(Stored data entries)

------------------------------------------------------------------------

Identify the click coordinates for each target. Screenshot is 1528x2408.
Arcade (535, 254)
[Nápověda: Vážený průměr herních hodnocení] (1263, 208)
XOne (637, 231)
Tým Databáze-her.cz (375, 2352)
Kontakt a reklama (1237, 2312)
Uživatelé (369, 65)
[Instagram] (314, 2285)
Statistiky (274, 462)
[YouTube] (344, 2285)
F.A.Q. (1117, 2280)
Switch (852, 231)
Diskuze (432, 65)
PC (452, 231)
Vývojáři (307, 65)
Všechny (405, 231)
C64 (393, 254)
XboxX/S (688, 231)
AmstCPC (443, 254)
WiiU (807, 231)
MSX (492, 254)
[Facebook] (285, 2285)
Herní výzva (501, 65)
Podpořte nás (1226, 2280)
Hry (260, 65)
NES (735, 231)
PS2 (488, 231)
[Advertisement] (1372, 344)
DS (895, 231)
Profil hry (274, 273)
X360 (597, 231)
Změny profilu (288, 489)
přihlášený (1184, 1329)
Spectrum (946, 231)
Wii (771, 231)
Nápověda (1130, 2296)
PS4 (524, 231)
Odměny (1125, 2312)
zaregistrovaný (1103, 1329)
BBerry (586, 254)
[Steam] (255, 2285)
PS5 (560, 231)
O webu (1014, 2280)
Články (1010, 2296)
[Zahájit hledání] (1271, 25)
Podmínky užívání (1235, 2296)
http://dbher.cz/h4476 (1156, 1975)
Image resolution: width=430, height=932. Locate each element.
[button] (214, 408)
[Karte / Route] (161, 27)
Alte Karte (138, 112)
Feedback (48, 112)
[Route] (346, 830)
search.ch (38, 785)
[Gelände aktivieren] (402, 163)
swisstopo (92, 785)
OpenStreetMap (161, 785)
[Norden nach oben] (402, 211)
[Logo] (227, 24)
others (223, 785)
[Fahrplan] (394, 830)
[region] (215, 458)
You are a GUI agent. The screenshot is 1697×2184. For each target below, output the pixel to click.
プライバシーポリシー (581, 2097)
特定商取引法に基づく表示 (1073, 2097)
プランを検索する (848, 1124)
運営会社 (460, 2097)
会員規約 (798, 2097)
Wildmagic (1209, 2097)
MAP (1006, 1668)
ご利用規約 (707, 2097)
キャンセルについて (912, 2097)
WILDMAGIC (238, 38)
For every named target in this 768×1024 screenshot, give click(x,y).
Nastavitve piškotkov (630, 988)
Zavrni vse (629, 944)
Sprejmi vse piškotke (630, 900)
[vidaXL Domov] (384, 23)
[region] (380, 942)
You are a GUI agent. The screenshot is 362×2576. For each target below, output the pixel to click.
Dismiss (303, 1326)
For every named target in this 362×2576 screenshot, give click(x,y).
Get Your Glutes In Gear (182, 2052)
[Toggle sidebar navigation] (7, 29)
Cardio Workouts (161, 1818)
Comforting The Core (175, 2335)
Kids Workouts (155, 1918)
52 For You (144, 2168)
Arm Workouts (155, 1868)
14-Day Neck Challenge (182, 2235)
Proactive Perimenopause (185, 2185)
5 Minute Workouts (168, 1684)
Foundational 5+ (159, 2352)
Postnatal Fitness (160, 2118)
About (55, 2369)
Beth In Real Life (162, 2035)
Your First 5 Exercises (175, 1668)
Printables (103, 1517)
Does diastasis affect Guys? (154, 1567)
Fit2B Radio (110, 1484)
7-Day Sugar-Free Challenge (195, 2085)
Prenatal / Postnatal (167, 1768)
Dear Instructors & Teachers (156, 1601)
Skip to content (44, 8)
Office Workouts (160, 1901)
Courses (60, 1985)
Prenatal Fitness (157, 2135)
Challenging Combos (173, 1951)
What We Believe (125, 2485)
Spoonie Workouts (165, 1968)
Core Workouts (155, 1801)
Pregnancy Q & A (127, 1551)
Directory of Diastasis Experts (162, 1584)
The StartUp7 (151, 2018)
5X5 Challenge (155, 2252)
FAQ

------------------------------------------------------------------------

• _What is needed_
Return verbatim each line from the one that mentions "Directory of Diastasis Experts (162, 1584)" to the end of the entries, inclusive.

• _Exercise output_
Directory of Diastasis Experts (162, 1584)
The StartUp7 (151, 2018)
5X5 Challenge (155, 2252)
FAQ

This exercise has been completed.